Modern text-to-speech (TTS) systems have come a long way in using neural networks to mimic the nuances of human voice. To generate humanlike audio, one second of speech can require a TTS system to output as many as 24,000 samples — sometimes even more. The size and complexity of state-of-the-art models require massive computation, which often needs to run on GPUs or other specialized hardware.
At Facebook, our long-term goal is to deliver high-quality, efficient voices to the billions of people in our community. In order to achieve this, we've built and deployed a neural TTS system with state-of-the-art audio quality. With strong engineering and extensive model optimization, we have attained a 160x speedup over our baseline while retaining state-of-the-art audio quality, which enables the whole service to be hosted in real time using regular CPUs — without any specialized hardware.

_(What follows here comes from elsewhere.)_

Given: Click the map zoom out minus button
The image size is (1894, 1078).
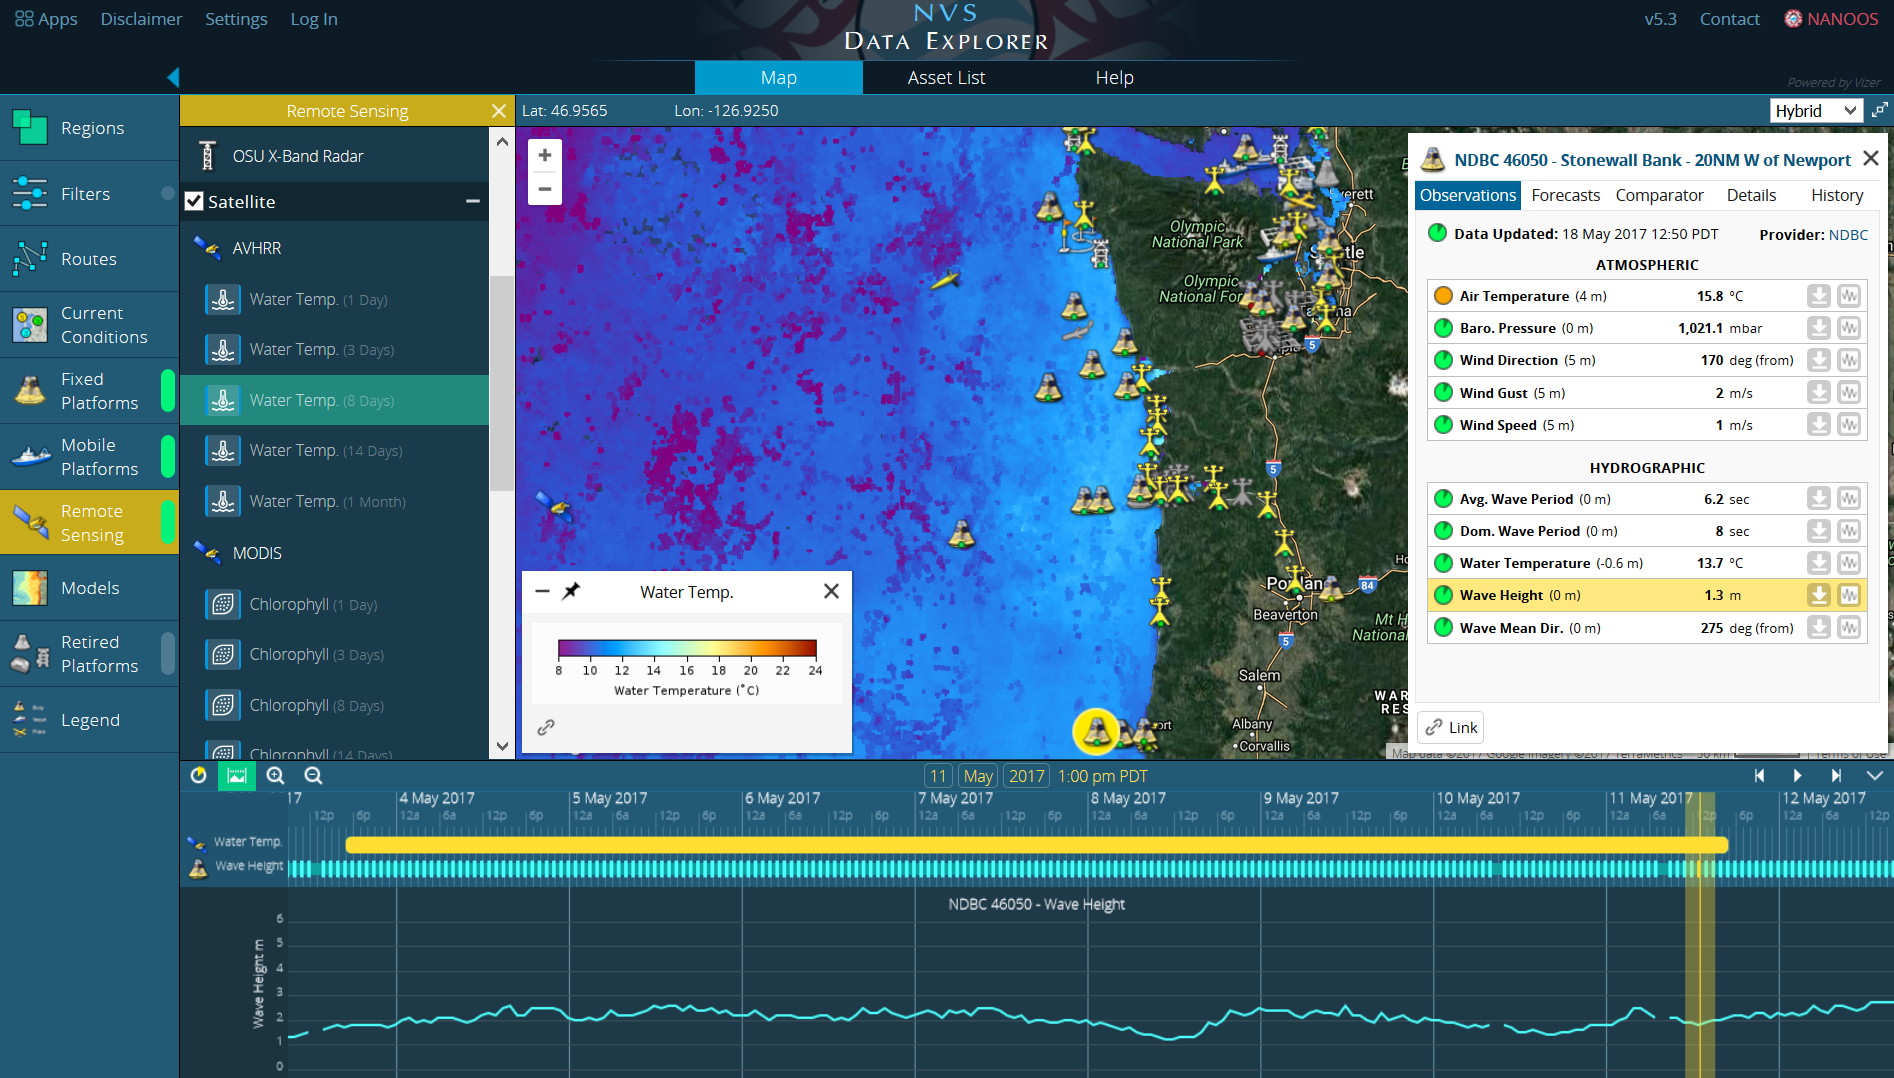Looking at the screenshot, I should pos(545,188).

The system is highly flexible and will play an important role in creating and scaling new voice applications that sound more human and expressive and are more enjoyable to use. It’s currently powering Portal, our video-calling device, and it’s available as a service for other applications, like reading assistance and virtual reality. Today, we’re sharing details on our approach and how we solved core efficiency challenges to deploy this at scale.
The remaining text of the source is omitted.